EXERCISE MATERIALS
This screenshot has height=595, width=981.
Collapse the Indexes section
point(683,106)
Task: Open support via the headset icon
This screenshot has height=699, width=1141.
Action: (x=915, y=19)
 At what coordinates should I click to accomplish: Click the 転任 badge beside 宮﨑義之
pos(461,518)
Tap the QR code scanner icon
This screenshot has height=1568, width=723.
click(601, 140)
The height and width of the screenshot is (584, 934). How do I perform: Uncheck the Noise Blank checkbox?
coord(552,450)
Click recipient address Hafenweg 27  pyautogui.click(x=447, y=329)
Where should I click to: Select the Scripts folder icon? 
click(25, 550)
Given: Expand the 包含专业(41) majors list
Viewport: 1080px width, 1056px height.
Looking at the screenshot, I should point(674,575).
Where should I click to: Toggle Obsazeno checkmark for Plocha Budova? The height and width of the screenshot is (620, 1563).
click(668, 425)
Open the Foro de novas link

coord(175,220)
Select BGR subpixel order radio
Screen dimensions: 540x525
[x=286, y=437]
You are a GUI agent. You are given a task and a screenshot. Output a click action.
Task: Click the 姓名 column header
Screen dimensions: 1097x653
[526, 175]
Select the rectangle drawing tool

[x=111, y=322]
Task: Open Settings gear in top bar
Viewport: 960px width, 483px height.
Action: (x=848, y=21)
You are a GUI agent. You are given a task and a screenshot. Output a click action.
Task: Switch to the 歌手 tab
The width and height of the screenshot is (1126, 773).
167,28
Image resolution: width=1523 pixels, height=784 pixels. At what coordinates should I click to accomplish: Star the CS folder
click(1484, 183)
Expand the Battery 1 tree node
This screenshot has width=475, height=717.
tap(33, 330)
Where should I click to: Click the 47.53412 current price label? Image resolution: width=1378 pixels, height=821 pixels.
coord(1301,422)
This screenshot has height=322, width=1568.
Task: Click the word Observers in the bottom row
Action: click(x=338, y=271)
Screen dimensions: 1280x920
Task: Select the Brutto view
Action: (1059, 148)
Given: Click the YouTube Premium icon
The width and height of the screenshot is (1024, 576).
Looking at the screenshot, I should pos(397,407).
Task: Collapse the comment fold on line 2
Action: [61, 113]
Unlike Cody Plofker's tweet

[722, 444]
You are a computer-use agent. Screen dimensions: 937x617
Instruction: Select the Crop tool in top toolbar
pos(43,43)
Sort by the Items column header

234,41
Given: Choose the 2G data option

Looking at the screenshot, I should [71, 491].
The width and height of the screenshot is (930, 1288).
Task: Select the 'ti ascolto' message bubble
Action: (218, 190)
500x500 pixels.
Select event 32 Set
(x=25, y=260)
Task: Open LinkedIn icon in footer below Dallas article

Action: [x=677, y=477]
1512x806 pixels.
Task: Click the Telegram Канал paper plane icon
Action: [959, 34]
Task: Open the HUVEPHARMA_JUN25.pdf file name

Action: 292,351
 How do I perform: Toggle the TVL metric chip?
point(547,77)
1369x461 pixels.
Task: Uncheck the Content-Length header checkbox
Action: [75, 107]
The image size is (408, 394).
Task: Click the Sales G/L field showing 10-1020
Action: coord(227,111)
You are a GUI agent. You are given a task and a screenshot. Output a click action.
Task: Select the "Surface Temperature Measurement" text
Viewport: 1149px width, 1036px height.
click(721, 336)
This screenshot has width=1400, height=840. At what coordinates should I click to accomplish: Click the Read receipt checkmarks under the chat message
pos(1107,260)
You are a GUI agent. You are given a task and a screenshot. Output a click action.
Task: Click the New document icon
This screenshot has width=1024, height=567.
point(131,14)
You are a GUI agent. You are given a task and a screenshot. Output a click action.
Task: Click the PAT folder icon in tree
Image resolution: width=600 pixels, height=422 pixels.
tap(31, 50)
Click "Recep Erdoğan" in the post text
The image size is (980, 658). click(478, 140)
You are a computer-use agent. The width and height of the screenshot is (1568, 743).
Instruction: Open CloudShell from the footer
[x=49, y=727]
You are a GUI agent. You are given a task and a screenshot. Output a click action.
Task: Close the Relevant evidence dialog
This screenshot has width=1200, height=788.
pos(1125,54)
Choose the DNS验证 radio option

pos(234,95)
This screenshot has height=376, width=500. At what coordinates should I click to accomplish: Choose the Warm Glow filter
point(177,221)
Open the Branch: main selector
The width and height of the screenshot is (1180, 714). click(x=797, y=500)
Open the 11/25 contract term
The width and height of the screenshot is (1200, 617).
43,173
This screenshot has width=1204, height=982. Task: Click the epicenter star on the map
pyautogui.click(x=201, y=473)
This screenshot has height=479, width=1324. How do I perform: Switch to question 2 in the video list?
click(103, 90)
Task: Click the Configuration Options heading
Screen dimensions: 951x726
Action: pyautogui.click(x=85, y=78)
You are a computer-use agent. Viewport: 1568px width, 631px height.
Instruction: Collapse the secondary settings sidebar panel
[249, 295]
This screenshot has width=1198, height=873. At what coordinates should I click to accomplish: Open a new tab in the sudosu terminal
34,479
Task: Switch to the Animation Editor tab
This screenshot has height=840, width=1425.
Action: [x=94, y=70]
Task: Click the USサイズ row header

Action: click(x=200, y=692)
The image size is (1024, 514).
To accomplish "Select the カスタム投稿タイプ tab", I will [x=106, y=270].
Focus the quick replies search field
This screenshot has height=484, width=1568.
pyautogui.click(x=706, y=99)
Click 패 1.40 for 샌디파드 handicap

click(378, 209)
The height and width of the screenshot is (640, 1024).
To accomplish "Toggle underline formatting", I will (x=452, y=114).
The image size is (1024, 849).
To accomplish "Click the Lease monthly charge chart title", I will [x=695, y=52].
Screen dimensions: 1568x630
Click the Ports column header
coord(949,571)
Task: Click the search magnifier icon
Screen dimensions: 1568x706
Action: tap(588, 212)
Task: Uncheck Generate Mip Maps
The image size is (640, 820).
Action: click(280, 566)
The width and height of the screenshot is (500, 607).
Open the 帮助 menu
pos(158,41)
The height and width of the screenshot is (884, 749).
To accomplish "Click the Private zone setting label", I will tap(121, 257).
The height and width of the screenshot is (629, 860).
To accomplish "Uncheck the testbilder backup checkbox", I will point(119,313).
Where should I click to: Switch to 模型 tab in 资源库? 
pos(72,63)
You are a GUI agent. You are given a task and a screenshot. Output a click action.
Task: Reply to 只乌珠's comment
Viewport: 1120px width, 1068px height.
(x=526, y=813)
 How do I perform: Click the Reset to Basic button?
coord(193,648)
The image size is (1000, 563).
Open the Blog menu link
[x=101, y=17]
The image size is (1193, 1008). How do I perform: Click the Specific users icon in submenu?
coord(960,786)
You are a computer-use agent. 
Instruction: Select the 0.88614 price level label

WHAT THE TASK REQUIRES
Could you repeat every record above exactly as it stands?

EXERCISE ANSWER
This screenshot has height=595, width=981.
Collapse the Indexes section
point(683,106)
Task: Open support via the headset icon
This screenshot has height=699, width=1141.
Action: (x=915, y=19)
 At what coordinates should I click to accomplish: Click the 転任 badge beside 宮﨑義之
pos(461,518)
Tap the QR code scanner icon
This screenshot has height=1568, width=723.
click(601, 140)
The height and width of the screenshot is (584, 934). How do I perform: Uncheck the Noise Blank checkbox?
coord(552,450)
Click recipient address Hafenweg 27  pyautogui.click(x=447, y=329)
Where should I click to: Select the Scripts folder icon? 
click(25, 550)
Given: Expand the 包含专业(41) majors list
Viewport: 1080px width, 1056px height.
Looking at the screenshot, I should point(674,575).
Where should I click to: Toggle Obsazeno checkmark for Plocha Budova? The height and width of the screenshot is (620, 1563).
click(668, 425)
Open the Foro de novas link

coord(175,220)
Select BGR subpixel order radio
Screen dimensions: 540x525
[x=286, y=437]
You are a GUI agent. You are given a task and a screenshot. Output a click action.
Task: Click the 姓名 column header
Screen dimensions: 1097x653
[526, 175]
Select the rectangle drawing tool

[x=111, y=322]
Task: Open Settings gear in top bar
Viewport: 960px width, 483px height.
Action: (x=848, y=21)
You are a GUI agent. You are given a task and a screenshot. Output a click action.
Task: Switch to the 歌手 tab
The width and height of the screenshot is (1126, 773).
167,28
Image resolution: width=1523 pixels, height=784 pixels. At what coordinates should I click to accomplish: Star the CS folder
click(1484, 183)
Expand the Battery 1 tree node
This screenshot has width=475, height=717.
tap(33, 330)
Where should I click to: Click the 47.53412 current price label? Image resolution: width=1378 pixels, height=821 pixels.
coord(1301,422)
This screenshot has height=322, width=1568.
Task: Click the word Observers in the bottom row
Action: click(x=338, y=271)
Screen dimensions: 1280x920
Task: Select the Brutto view
Action: (1059, 148)
Given: Click the YouTube Premium icon
The width and height of the screenshot is (1024, 576).
Looking at the screenshot, I should pos(397,407).
Task: Collapse the comment fold on line 2
Action: [61, 113]
Unlike Cody Plofker's tweet

[722, 444]
You are a computer-use agent. Screen dimensions: 937x617
Instruction: Select the Crop tool in top toolbar
pos(43,43)
Sort by the Items column header

234,41
Given: Choose the 2G data option

Looking at the screenshot, I should [71, 491].
The width and height of the screenshot is (930, 1288).
Task: Select the 'ti ascolto' message bubble
Action: (218, 190)
500x500 pixels.
Select event 32 Set
(x=25, y=260)
Task: Open LinkedIn icon in footer below Dallas article

Action: [x=677, y=477]
1512x806 pixels.
Task: Click the Telegram Канал paper plane icon
Action: [959, 34]
Task: Open the HUVEPHARMA_JUN25.pdf file name

Action: 292,351
 How do I perform: Toggle the TVL metric chip?
point(547,77)
1369x461 pixels.
Task: Uncheck the Content-Length header checkbox
Action: [75, 107]
The image size is (408, 394).
Task: Click the Sales G/L field showing 10-1020
Action: coord(227,111)
You are a GUI agent. You are given a task and a screenshot. Output a click action.
Task: Select the "Surface Temperature Measurement" text
Viewport: 1149px width, 1036px height.
click(721, 336)
This screenshot has width=1400, height=840. At what coordinates should I click to accomplish: Click the Read receipt checkmarks under the chat message
pos(1107,260)
You are a GUI agent. You are given a task and a screenshot. Output a click action.
Task: Click the New document icon
This screenshot has width=1024, height=567.
point(131,14)
You are a GUI agent. You are given a task and a screenshot. Output a click action.
Task: Click the PAT folder icon in tree
Image resolution: width=600 pixels, height=422 pixels.
tap(31, 50)
Click "Recep Erdoğan" in the post text
The image size is (980, 658). click(478, 140)
You are a computer-use agent. The width and height of the screenshot is (1568, 743).
Instruction: Open CloudShell from the footer
[x=49, y=727]
You are a GUI agent. You are given a task and a screenshot. Output a click action.
Task: Close the Relevant evidence dialog
This screenshot has width=1200, height=788.
pos(1125,54)
Choose the DNS验证 radio option

pos(234,95)
This screenshot has height=376, width=500. At what coordinates should I click to accomplish: Choose the Warm Glow filter
point(177,221)
Open the Branch: main selector
The width and height of the screenshot is (1180, 714). click(x=797, y=500)
Open the 11/25 contract term
The width and height of the screenshot is (1200, 617).
43,173
This screenshot has width=1204, height=982. Task: Click the epicenter star on the map
pyautogui.click(x=201, y=473)
This screenshot has height=479, width=1324. How do I perform: Switch to question 2 in the video list?
click(103, 90)
Task: Click the Configuration Options heading
Screen dimensions: 951x726
Action: pyautogui.click(x=85, y=78)
You are a computer-use agent. Viewport: 1568px width, 631px height.
Instruction: Collapse the secondary settings sidebar panel
[249, 295]
This screenshot has width=1198, height=873. At what coordinates should I click to accomplish: Open a new tab in the sudosu terminal
34,479
Task: Switch to the Animation Editor tab
This screenshot has height=840, width=1425.
Action: [x=94, y=70]
Task: Click the USサイズ row header

Action: click(x=200, y=692)
The image size is (1024, 514).
To accomplish "Select the カスタム投稿タイプ tab", I will [x=106, y=270].
Focus the quick replies search field
This screenshot has height=484, width=1568.
pyautogui.click(x=706, y=99)
Click 패 1.40 for 샌디파드 handicap

click(378, 209)
The height and width of the screenshot is (640, 1024).
To accomplish "Toggle underline formatting", I will (x=452, y=114).
The image size is (1024, 849).
To accomplish "Click the Lease monthly charge chart title", I will [x=695, y=52].
Screen dimensions: 1568x630
Click the Ports column header
coord(949,571)
Task: Click the search magnifier icon
Screen dimensions: 1568x706
Action: tap(588, 212)
Task: Uncheck Generate Mip Maps
The image size is (640, 820).
Action: click(280, 566)
The width and height of the screenshot is (500, 607).
Open the 帮助 menu
pos(158,41)
The height and width of the screenshot is (884, 749).
To accomplish "Click the Private zone setting label", I will tap(121, 257).
The height and width of the screenshot is (629, 860).
To accomplish "Uncheck the testbilder backup checkbox", I will point(119,313).
Where should I click to: Switch to 模型 tab in 资源库? 
pos(72,63)
You are a GUI agent. You are given a task and a screenshot. Output a click action.
Task: Reply to 只乌珠's comment
Viewport: 1120px width, 1068px height.
(x=526, y=813)
 How do I perform: Click the Reset to Basic button?
coord(193,648)
The image size is (1000, 563).
Open the Blog menu link
[x=101, y=17]
The image size is (1193, 1008). How do I perform: Click the Specific users icon in submenu?
coord(960,786)
You are a computer-use agent. 
Instruction: Select the 0.88614 price level label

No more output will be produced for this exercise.